Integración, como en Europa

Ha recordado el provecto y sabio economista Juan Velarde en una publicación reciente que la Unión Europea nació gracias a la superación de los nacionalismos del Viejo Continente. En efecto, en un artículo de respuesta a unas declaraciones de Josep Rull en las que este auguraba una vez más gran prosperidad a una Cataluña independiente, Velarde, tras recordarle que semejante escisión la dejaría fuera de la UE y por lo tanto abierta apenas a un mercado muy pequeño, ha traído a colación el ejemplo integrador europeo.

Konrad Adenauer -explica el articulista- era un nacionalista renano; Robert Schuman, francés aunque que de origen germano-luxemburgués, asistió a la reintegración a Francia de Alsacia-Lorena tras la Segunda Guerra Mundial, y conoció bien la confusión nacionalista de Centroeuropa; y De Gásperi, en Austria, era hijo de un importante funcionario y él mismo era un legislador en el Parlamento de Viena, pero el nacionalismo italiano planteó su vinculación con la secesión de toda una región italo-austriaca que hacía posible la llegada de ese Imperio al mar.

Sin embargo, estos tres visionarios, padres de la unidad de Europa, entendieron perfectamente que las veleidades nacionalistas del Viejo Continente habían engendrado monstruos como Hitler y Mussolini, que desencadenaron una gran tragedia mundial, aderezada con un genocidio sin precedentes en la historia de la humanidad. No sería justo equiparar el nacionalsocialismo hitleriano con los nacionalismos románticos que abundan en Europa, pero el germen malsano es idéntico: el nacionalismo prescinde de la magnanimidad que aportan el cosmopolitismo, la tolerancia y el respeto hacia el diferente, y sobre sus excesos se instala a menudo la tragedia. Y, en definitiva, Adenauer, Schuman y De Gasperi, apoyados por el socialista Spaak, engendraron primero el Benelux y más adelante acometieron el proyecto más ambicioso que jamás había intentado Europa, y que hoy es una pletórica y exultante realidad.
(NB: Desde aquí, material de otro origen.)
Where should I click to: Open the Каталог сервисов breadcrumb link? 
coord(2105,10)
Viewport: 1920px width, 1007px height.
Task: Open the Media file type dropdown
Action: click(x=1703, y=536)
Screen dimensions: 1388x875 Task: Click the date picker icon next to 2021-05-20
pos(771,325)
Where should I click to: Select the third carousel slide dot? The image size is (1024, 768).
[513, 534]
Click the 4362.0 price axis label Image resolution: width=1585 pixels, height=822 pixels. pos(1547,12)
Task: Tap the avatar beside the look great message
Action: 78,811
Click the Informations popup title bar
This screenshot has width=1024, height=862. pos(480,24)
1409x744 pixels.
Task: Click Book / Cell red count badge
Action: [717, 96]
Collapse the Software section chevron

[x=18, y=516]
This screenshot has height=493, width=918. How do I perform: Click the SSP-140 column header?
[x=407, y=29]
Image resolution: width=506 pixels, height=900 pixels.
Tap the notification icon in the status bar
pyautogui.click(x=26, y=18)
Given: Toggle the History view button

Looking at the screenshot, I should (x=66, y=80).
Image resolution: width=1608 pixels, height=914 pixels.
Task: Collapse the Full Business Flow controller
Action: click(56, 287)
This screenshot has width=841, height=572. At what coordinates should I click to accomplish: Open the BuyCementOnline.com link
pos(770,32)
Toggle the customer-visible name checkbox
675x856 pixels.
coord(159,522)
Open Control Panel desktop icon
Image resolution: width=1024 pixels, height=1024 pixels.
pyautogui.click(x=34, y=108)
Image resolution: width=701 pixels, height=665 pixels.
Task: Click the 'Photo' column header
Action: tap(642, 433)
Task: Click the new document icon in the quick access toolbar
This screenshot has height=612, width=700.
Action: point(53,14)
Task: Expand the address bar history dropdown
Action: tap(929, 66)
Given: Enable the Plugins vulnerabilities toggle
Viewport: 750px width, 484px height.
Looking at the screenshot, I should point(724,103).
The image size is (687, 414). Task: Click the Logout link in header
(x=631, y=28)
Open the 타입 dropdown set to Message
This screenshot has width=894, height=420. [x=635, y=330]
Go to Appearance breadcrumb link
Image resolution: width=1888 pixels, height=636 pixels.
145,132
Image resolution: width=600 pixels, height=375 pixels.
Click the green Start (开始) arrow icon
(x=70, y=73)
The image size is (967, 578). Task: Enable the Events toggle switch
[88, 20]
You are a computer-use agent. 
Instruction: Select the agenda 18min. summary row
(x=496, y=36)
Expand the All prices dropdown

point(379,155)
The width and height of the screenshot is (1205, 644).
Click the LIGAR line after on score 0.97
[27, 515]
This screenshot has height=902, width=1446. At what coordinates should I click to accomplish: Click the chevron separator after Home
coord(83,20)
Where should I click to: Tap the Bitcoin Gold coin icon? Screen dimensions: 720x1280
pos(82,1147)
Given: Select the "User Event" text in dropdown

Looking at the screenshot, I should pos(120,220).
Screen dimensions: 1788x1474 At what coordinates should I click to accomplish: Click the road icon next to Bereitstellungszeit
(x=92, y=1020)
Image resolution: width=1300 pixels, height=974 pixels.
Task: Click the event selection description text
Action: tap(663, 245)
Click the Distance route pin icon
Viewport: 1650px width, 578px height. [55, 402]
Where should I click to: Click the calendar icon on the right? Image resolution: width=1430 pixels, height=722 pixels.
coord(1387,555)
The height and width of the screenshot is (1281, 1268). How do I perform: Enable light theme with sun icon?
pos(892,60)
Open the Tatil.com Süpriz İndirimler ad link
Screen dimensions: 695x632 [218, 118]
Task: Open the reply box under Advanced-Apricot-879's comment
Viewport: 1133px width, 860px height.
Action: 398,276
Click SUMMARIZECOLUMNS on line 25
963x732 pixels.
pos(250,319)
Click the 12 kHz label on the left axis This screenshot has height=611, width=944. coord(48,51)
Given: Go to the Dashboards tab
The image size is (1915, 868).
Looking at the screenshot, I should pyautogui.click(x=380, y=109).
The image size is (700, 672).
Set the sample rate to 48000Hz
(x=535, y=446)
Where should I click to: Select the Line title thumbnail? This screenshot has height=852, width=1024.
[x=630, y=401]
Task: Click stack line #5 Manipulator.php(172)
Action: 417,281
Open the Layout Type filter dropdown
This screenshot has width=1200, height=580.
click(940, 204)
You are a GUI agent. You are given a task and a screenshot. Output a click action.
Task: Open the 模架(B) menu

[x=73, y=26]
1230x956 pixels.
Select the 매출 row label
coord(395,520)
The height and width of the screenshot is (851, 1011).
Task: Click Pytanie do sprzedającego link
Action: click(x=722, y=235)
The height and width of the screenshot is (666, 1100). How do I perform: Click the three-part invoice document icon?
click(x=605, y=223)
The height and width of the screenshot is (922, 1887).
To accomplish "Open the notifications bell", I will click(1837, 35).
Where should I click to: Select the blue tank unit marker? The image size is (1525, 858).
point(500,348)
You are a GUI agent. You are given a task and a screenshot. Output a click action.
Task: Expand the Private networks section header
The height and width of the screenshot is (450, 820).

En nuestro país, el nacionalismo catalán está cuarteando no sólo la integridad territorial del Estado sino la plenitud con que la sociedad española, no muy politizada hasta hace poco (dicho sea en su elogio), ha acometido en las últimas décadas la tarea de desarrollarse y progresar. Ni nuestra crisis es la Segunda Guerra Mundial ni España es Europa, pero parece evidente que la salida de este atolladero debería pasar por la mitigación del nacionalismo centrífugo -y también del nacionalismo centrípeto, español- y la consecución de un pacto integrador de convivencia que nos dé acomodo a todos en Cataluña y en España. Cuando alemanes y franceses (o británicos) han sido capaces de superar la brutal confrontación que mantuvieron, no cabe alegar dificultades a la hora de recomponer los puentes entre Cataluña y el resto del Estado, si se llega a la conclusión de que el enfrentamiento ha sido una mala idea, por lo que es preciso iniciar un proceso inverso, que no sólo nos permita cerrar heridas sino que nos asegure la fraternidad futura. Porque el Mercado Común, después Comunidades Europeas, después Unión Europea, no sólo valió para recuperar la convivencia sino para asegurar que nunca más arderá Europa por el surgimiento de un volcán nacionalista.

Este planteamiento sólo tiene una dificultad: hay que encontrar a los Adenauer, Schumann, De Gasperi y Spaak? o nuestros políticos tiene que ponerse a su altura.

La matemática electoral que hemos visto en las encuestas no augura más que empate técnico entre las dos opciones predominantes y, a fin de cuentas, confusión y desconcierto. Ninguna sorpresa para quienes pensamos que la cuestión catalana no puede resolverse por el procedimiento de que las tesis de una mitad se impongan a las de la otra mitad. De ahí que haya que ir pensando en soluciones imaginativas en una mesa de conversaciones y negociación. En soluciones transversales y de concentración. Quizá la idea de una reforma constitucional que alumbre un nuevo modelo de organización territorial de corte federalizante pueda valer para abrir algunas vías de futuro. Vías que muy probablemente son las más apetecidas por una ciudadanía a la que una vez más se ha presionado para que tomara partido entre vectores antagónicos, pero que sin duda está, como casi siempre, por buscar la concordia.